Work instruction » Whenever a line below includes the word "computer", copy that line.

===== Source material =====

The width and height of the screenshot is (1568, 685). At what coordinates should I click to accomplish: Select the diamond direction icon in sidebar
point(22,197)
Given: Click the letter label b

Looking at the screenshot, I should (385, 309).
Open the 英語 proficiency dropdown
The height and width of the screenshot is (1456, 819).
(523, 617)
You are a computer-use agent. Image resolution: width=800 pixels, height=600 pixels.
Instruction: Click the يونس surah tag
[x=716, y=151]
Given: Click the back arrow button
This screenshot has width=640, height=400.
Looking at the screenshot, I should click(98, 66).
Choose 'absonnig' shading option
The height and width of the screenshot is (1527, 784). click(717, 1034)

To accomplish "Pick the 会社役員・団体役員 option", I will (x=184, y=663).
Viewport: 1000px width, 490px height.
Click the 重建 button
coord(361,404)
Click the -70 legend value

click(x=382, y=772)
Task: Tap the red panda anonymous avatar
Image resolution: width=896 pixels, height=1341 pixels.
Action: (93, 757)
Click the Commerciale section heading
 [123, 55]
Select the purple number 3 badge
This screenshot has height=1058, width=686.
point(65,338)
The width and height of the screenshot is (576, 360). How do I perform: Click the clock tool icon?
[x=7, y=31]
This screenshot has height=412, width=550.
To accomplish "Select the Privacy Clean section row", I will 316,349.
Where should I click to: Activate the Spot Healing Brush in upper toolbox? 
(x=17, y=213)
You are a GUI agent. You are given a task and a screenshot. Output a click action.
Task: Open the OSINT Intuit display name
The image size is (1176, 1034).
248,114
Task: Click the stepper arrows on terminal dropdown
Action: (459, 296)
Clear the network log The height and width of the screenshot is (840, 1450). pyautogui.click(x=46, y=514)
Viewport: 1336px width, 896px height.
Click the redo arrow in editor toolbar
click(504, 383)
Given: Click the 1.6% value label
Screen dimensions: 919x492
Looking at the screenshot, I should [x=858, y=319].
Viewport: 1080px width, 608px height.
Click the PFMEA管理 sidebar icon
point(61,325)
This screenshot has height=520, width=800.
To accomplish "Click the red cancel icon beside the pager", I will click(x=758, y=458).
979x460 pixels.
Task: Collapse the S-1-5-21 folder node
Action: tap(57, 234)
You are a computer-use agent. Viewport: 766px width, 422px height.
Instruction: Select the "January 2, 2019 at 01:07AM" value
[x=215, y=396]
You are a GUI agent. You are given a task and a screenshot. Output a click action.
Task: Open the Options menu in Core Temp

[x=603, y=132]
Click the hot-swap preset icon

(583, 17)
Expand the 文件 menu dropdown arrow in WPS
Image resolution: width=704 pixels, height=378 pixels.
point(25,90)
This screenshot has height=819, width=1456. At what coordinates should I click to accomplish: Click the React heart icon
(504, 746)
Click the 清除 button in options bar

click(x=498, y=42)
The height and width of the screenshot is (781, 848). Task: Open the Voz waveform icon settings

=====

Answer »
You are a computer-use agent. Image resolution: width=800 pixels, height=600 pixels.
You are a computer-use agent. Viewport: 766px width, 422px height.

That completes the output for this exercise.